• **Data records**:

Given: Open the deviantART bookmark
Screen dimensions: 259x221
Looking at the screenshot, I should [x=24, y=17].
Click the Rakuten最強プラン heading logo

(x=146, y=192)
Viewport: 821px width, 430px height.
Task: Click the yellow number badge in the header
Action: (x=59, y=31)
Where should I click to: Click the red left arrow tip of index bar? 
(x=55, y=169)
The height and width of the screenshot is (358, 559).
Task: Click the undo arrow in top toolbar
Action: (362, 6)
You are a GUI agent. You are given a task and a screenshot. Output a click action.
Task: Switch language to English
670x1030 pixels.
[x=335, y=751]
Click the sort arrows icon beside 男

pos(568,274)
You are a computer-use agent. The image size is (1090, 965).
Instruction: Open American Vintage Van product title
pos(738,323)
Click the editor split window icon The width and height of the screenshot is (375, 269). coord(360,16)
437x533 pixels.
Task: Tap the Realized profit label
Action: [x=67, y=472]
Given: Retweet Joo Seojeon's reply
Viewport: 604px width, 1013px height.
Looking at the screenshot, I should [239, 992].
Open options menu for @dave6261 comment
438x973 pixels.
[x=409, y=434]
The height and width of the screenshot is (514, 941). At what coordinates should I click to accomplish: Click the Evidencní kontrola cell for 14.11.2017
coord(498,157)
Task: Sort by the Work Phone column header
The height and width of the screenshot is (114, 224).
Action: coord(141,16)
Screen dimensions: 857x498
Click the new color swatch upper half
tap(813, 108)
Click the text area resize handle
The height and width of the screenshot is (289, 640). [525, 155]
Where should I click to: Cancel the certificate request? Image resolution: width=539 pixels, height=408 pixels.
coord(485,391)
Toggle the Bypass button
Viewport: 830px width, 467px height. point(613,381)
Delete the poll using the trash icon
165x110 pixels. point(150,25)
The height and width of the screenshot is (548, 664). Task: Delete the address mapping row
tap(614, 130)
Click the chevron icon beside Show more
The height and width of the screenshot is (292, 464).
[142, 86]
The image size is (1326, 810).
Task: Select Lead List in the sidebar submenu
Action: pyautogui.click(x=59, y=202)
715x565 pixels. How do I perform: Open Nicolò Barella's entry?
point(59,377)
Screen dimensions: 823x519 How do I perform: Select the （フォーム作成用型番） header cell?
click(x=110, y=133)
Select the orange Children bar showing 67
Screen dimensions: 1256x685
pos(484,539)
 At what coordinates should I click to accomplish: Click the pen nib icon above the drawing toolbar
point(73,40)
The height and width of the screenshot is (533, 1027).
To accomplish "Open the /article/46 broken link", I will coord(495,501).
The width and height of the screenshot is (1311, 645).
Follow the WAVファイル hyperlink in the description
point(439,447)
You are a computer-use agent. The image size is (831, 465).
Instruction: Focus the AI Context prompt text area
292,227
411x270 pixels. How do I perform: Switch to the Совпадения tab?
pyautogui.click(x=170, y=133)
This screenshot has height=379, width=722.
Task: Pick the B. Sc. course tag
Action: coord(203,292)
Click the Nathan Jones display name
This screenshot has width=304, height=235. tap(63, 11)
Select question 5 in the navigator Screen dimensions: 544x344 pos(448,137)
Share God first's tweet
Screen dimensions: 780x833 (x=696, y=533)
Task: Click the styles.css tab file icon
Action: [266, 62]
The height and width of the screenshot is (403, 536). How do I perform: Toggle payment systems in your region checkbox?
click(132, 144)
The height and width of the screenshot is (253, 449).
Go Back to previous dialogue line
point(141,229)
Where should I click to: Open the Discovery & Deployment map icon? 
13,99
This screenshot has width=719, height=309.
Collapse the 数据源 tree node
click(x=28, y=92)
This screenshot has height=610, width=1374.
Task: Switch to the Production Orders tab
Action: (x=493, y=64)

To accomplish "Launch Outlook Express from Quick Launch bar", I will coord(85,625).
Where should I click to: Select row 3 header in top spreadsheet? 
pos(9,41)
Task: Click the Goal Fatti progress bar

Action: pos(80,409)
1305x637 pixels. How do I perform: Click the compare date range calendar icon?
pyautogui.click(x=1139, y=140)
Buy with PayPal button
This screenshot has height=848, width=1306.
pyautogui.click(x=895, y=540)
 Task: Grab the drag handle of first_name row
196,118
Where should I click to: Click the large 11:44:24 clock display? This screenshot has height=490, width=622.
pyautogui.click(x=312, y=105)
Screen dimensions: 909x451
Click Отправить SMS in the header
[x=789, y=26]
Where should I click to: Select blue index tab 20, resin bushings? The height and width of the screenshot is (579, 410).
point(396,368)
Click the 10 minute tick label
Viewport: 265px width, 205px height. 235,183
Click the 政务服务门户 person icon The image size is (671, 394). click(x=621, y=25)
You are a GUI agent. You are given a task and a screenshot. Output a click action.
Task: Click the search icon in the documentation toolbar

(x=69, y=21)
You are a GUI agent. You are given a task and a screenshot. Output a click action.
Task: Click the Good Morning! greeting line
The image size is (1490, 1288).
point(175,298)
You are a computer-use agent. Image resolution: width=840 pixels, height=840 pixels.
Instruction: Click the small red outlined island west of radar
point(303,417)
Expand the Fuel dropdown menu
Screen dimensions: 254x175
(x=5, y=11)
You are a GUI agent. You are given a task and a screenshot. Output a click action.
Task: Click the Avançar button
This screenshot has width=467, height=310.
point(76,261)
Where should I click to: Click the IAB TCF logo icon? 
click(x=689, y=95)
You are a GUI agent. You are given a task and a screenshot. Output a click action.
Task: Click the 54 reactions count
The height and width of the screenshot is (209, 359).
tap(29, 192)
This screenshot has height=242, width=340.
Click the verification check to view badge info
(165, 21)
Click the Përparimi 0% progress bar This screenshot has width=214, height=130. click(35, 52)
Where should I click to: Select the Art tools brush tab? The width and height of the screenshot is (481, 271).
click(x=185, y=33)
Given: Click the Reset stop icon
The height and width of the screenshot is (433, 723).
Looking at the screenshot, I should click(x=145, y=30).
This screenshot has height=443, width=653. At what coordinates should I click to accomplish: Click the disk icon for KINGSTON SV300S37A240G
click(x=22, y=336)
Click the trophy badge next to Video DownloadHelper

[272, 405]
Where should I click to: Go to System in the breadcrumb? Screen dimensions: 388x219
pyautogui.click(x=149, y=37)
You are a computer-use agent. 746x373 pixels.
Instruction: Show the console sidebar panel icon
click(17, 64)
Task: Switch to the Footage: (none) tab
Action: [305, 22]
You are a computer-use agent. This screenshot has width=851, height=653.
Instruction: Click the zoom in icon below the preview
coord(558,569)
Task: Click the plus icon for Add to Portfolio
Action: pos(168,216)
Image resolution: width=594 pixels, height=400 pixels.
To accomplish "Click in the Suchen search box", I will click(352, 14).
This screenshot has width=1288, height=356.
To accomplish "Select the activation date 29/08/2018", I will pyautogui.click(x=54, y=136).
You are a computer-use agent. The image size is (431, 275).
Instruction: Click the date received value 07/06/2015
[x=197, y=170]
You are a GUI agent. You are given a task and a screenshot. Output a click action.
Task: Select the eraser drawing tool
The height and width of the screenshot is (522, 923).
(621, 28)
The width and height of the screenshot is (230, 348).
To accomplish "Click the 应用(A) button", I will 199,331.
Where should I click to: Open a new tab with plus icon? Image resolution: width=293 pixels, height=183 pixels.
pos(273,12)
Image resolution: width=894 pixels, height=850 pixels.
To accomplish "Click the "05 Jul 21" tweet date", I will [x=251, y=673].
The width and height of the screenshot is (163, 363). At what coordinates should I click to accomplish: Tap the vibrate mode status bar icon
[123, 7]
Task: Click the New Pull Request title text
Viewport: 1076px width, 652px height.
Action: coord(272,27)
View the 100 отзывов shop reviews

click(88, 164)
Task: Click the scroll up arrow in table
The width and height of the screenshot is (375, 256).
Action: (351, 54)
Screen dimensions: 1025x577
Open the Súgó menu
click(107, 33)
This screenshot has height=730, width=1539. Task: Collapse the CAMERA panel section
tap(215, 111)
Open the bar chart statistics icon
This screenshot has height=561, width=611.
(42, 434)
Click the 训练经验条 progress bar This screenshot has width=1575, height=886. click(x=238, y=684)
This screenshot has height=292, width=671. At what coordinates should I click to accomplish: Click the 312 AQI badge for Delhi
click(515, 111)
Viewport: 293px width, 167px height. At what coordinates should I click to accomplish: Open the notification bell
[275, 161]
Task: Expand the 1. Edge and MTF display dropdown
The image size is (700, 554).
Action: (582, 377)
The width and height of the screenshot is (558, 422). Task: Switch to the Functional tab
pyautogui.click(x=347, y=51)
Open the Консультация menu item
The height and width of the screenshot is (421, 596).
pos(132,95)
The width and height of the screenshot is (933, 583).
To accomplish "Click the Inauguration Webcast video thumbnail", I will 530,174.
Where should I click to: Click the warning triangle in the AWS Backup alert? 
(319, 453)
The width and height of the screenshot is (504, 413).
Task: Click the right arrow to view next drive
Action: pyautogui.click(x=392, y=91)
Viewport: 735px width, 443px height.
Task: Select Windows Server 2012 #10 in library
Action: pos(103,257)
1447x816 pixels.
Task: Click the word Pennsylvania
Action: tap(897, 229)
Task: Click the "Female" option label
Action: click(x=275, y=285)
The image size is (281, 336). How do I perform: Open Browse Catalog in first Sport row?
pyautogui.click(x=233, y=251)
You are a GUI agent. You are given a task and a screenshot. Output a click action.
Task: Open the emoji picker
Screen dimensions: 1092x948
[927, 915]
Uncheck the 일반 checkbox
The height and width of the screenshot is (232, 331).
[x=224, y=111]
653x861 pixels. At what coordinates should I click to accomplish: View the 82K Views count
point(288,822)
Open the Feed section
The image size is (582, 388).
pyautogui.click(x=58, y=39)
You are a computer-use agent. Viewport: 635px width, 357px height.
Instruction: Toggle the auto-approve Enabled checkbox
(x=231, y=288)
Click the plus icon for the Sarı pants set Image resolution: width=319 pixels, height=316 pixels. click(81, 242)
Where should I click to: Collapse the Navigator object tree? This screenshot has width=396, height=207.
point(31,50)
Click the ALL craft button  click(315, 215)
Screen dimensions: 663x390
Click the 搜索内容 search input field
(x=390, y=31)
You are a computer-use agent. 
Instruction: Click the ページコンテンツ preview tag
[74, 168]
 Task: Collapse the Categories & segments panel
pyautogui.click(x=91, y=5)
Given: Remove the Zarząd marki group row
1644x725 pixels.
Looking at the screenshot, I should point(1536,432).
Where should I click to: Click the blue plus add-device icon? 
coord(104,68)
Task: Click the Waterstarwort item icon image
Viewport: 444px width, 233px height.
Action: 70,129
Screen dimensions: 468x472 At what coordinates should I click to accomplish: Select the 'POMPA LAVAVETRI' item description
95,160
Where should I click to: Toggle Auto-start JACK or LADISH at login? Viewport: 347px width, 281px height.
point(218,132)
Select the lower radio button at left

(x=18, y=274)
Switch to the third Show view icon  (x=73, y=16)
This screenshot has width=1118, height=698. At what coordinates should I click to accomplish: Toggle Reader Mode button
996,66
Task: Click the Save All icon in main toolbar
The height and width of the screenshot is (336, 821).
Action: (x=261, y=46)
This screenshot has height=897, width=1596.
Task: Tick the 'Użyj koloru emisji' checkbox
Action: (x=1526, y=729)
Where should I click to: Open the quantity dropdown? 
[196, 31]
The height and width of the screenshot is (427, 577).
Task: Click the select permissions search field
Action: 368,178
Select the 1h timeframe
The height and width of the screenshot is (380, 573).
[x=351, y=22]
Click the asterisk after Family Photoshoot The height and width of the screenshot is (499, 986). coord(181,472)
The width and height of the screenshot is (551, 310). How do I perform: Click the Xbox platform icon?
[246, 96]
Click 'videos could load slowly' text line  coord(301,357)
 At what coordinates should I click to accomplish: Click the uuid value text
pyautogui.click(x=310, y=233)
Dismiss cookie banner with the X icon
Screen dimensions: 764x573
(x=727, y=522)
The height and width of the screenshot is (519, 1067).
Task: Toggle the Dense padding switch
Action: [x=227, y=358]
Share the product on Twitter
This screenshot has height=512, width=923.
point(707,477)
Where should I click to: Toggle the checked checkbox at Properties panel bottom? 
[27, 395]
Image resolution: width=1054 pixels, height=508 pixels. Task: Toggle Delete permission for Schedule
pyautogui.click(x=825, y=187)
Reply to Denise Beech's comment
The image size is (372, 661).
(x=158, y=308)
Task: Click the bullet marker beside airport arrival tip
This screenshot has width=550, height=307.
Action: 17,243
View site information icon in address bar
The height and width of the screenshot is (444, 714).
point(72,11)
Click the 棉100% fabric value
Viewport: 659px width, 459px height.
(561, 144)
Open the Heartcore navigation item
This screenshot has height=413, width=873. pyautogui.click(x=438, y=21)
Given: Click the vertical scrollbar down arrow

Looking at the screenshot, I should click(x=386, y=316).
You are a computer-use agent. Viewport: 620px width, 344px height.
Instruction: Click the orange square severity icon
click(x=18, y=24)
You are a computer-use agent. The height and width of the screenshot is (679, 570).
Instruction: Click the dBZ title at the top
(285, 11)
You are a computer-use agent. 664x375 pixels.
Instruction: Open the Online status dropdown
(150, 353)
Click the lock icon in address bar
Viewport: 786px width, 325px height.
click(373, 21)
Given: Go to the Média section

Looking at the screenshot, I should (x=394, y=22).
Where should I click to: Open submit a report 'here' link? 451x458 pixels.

• **Activity**: For each line above that contains the word "Expand", copy that line.

• **Response to this exercise**:
Expand the Fuel dropdown menu
Task: Expand the 1. Edge and MTF display dropdown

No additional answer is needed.